> DATA RECORDS
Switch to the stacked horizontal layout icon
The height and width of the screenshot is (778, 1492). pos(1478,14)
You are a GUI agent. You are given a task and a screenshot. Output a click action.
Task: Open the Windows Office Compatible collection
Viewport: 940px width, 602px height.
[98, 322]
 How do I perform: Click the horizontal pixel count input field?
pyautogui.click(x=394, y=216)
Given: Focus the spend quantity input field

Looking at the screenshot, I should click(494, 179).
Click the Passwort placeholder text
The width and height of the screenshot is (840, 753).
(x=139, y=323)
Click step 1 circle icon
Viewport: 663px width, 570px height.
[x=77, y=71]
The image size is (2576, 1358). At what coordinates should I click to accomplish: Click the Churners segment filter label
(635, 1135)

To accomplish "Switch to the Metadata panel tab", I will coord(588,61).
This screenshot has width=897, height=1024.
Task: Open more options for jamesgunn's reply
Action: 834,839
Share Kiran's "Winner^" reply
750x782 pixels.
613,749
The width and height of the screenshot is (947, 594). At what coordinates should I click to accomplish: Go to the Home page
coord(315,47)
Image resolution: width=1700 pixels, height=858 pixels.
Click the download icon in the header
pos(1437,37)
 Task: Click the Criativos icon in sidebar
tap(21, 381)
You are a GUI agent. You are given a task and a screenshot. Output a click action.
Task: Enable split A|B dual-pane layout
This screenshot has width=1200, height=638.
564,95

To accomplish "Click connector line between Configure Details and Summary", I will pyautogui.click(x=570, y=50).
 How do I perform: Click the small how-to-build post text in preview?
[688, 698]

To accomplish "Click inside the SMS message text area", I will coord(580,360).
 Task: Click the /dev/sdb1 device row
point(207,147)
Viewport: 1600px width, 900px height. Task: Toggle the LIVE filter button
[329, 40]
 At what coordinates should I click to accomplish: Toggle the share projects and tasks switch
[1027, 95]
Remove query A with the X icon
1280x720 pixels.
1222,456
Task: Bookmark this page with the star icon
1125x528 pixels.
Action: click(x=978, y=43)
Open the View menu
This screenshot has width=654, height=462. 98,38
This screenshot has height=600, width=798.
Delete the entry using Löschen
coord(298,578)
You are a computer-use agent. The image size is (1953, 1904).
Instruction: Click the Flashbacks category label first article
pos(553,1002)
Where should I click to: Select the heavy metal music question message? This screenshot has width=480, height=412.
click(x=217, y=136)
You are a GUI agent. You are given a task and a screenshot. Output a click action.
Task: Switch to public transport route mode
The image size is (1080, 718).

> BRIEF
Which lines of the listing contain the word "with"? Copy each of them.

> OUTPUT BELOW
Remove query A with the X icon
Task: Bookmark this page with the star icon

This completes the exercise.